The idea to build the tower has been in the works for some time, and was briefly discussed at the board's last meeting on Dec. 8.
The goal of having the anemometer at the school is to raise student awareness, and educate them about the benefits of wind energy, according to board documents.
The tower will be 66 feet tall and held up by 12 wires attached at three heights to the tower and connected to four anchor points in the ground.
The construction of the tower, according to the request documents, is estimated to last no more than 20 days. The estimated total cost for the project is $760.
However, the anemometer is to be on loan from James Madison University for up to one year, and the university will cover the building costs.
After the one-year period, the wind-speed data will be analyzed to determine if it would be possible to purchase a small wind energy system for the school, said Remy Pangle, director of education and outreach for the Virginia Center for Wind Energy at James Madison University in a statement about loaning the tower.
"I think we were pretty clear on how this was going to be utilized and it is a joint venture of Triplett Tech and MRGS, which is good we always like to see that happening," Superintendent Keith Rowland said.
The founders of the Skatetime program also made a presentation at Thursday's meeting addressing some of the concerns the board expressed at its Dec. 8 meeting.

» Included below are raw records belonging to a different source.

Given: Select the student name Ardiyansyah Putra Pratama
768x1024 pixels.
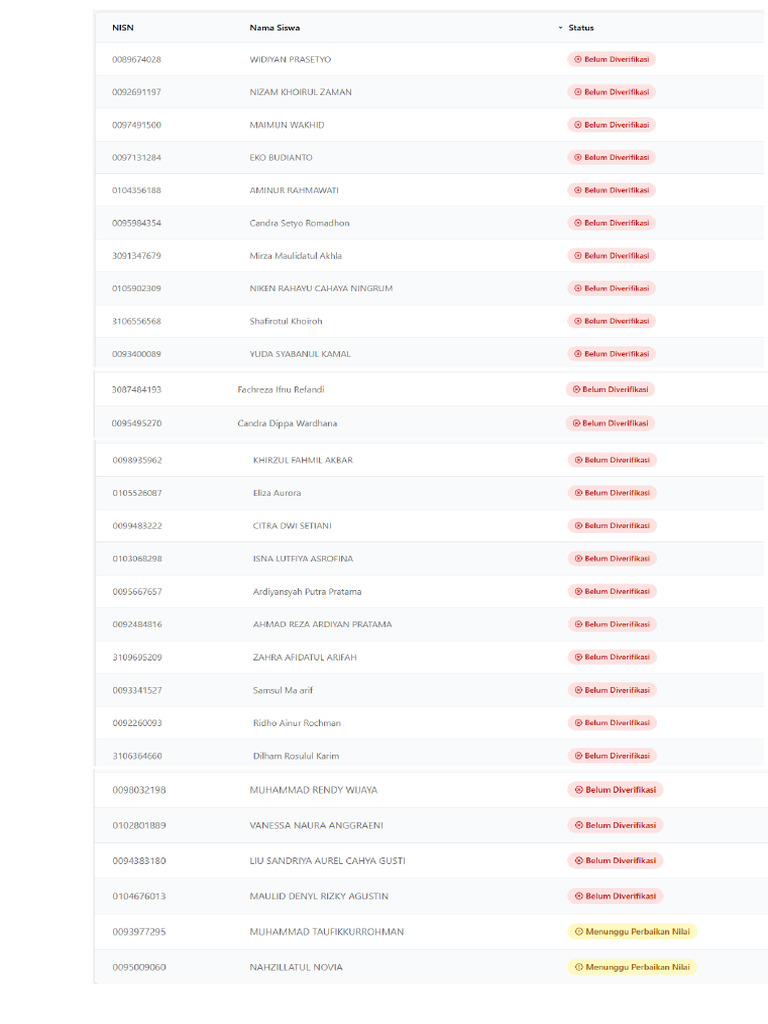Looking at the screenshot, I should (x=307, y=592).
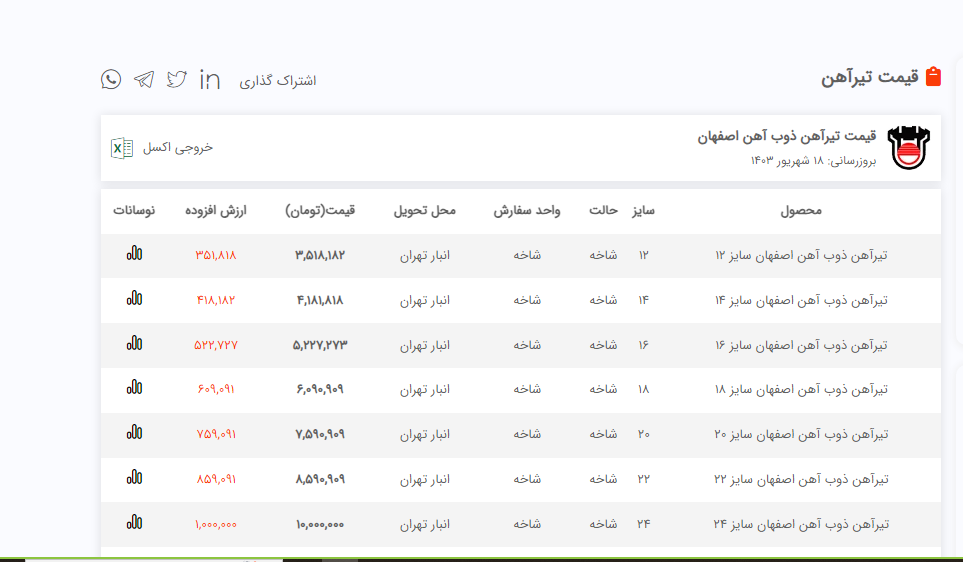Open fluctuations chart icon for size 14 row
The image size is (963, 562).
[134, 298]
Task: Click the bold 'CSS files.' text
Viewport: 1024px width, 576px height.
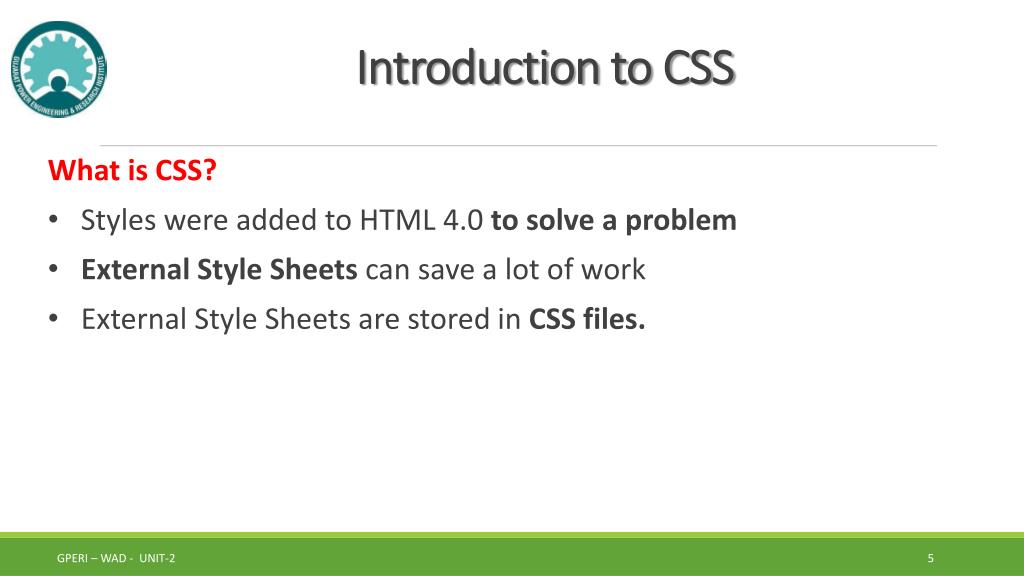Action: point(586,319)
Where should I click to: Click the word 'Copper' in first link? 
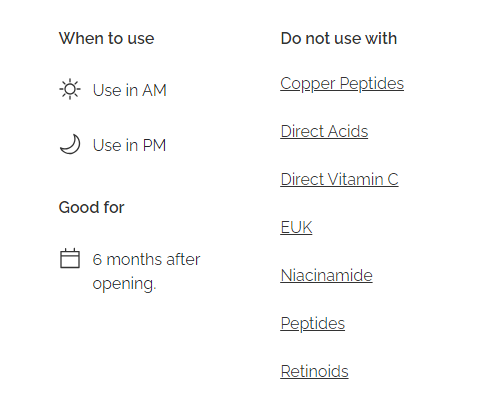(308, 84)
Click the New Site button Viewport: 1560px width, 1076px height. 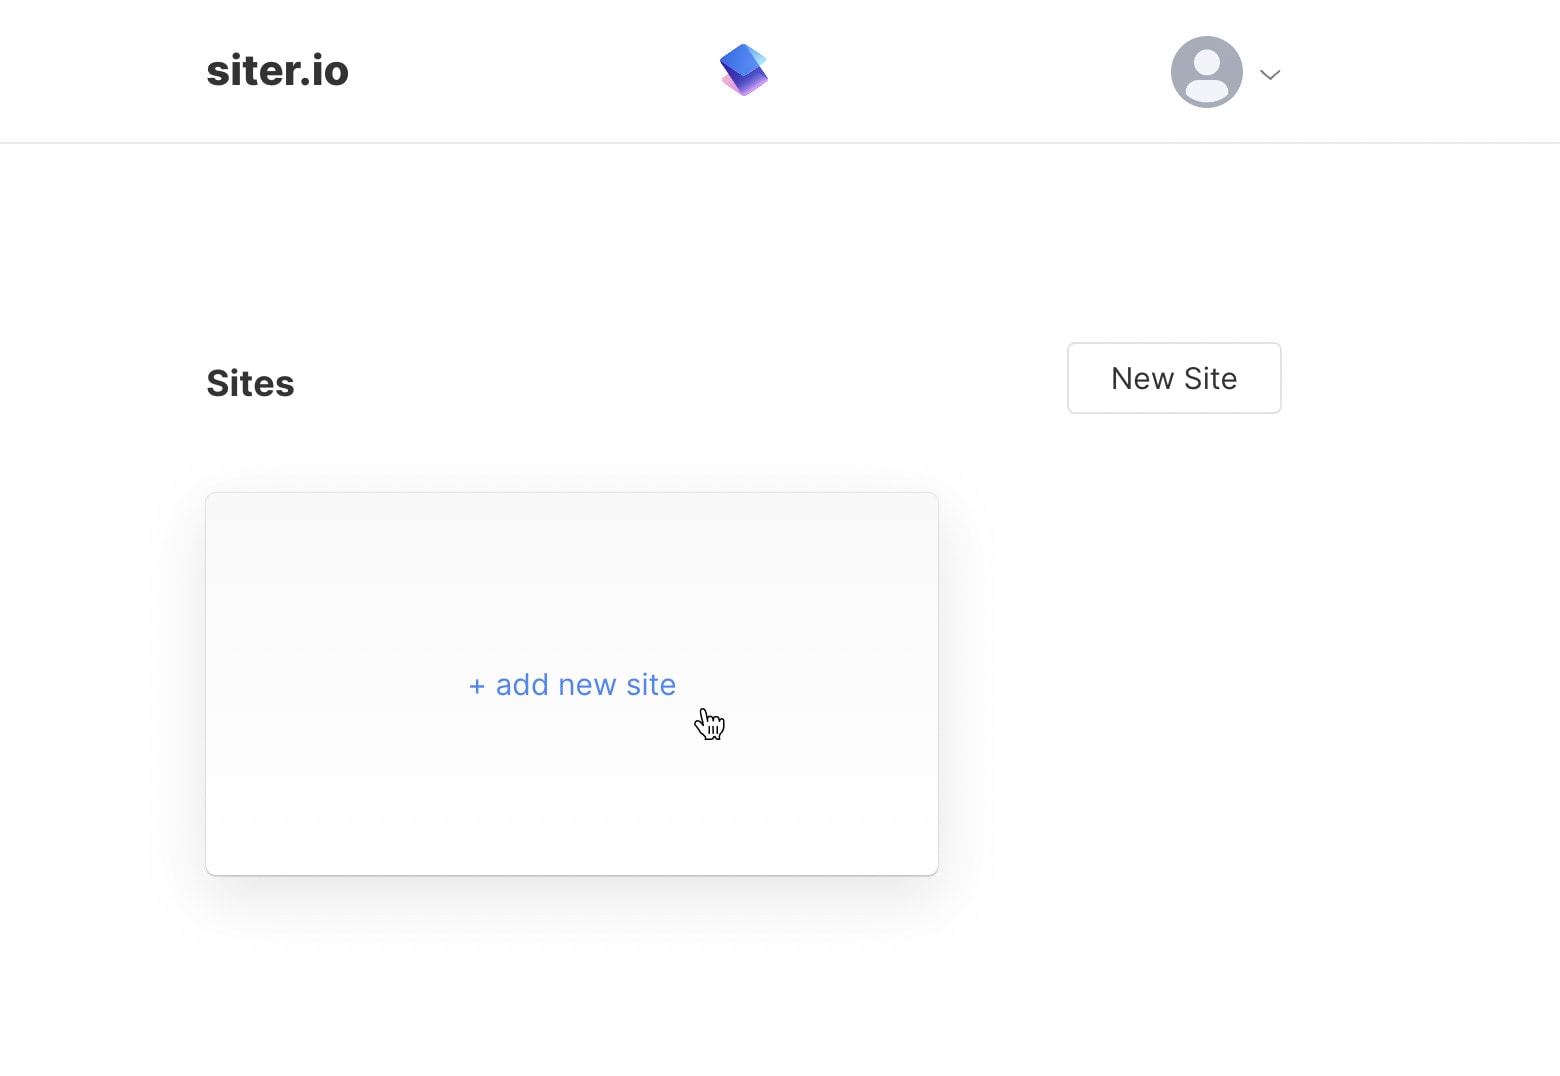point(1174,378)
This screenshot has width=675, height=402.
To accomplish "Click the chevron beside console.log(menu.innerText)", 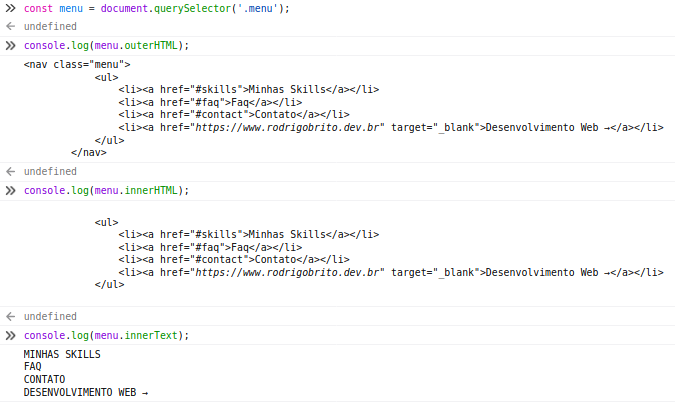I will (9, 335).
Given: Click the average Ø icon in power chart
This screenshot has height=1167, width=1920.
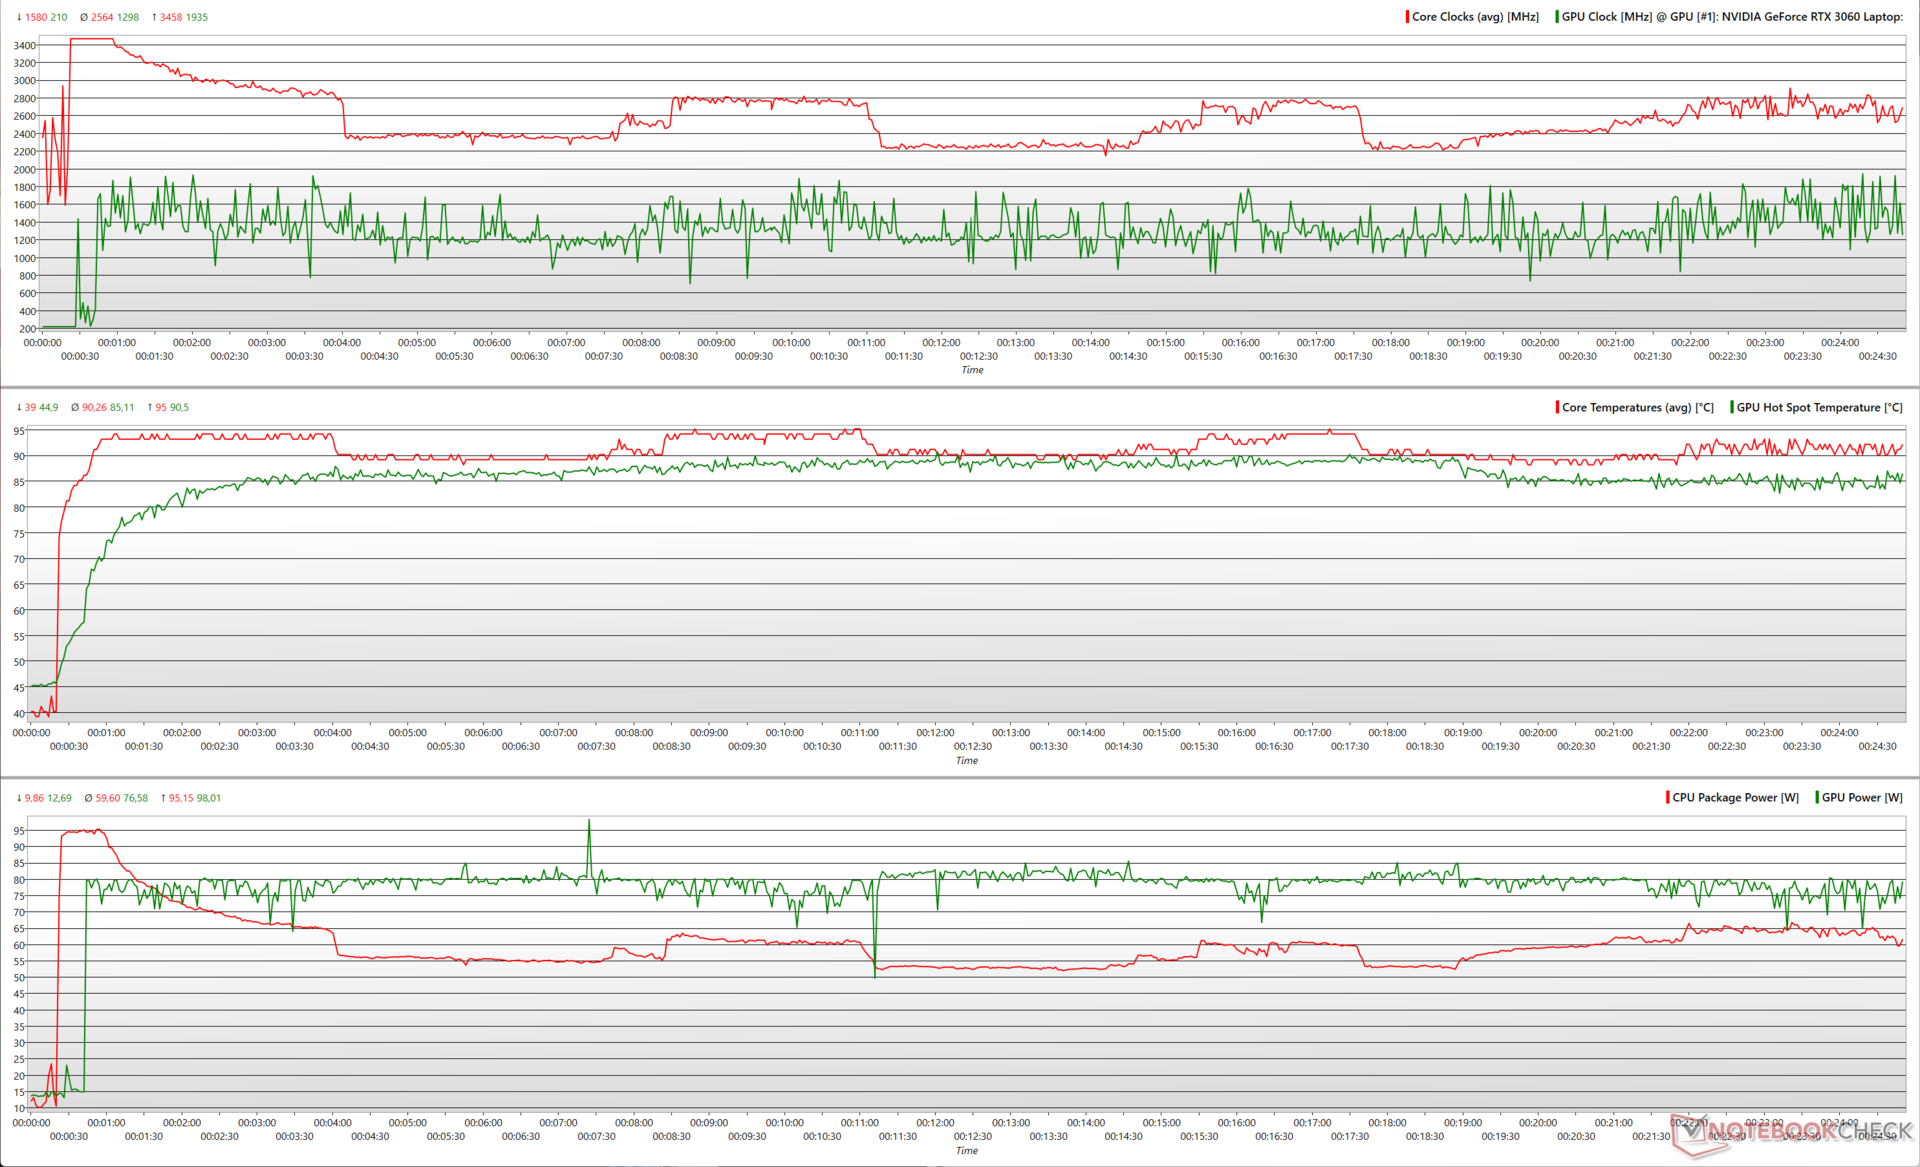Looking at the screenshot, I should pos(88,798).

Skatetime is a company that comes into schools with skating equipment and lesson plans that fit into any public physical education curriculum. It functions the same as any other segment in physical education class, usually lasting about two weeks.
The program was used previously in county schools such as North Fork and Peter Muhlenberg middle schools, and many gym teachers want to bring it back.
The proposal was first introduced at the last School Board meeting. However, many board members expressed concern about damaging the gym floors.
"Some of the floors we just had redone," said Irving L. Getz, the District 5 representative. "We need to ensure that we don't have to go back and do that again."
However, founders and owners Richard and Joyce Stanley assured the board that they have never had problems with floor damage in the past. They have been running the business for over 10 years.
"Our goal is to come into your facility and leave it just like we found it," Richard Stanley said.
Joyce also stressed how the program helps give young people a continued interest in physical fitness.
"There are two types of people in the world, the active and the inactive," she said.
"Activity in sports is fun and when you are having fun you are staying fit."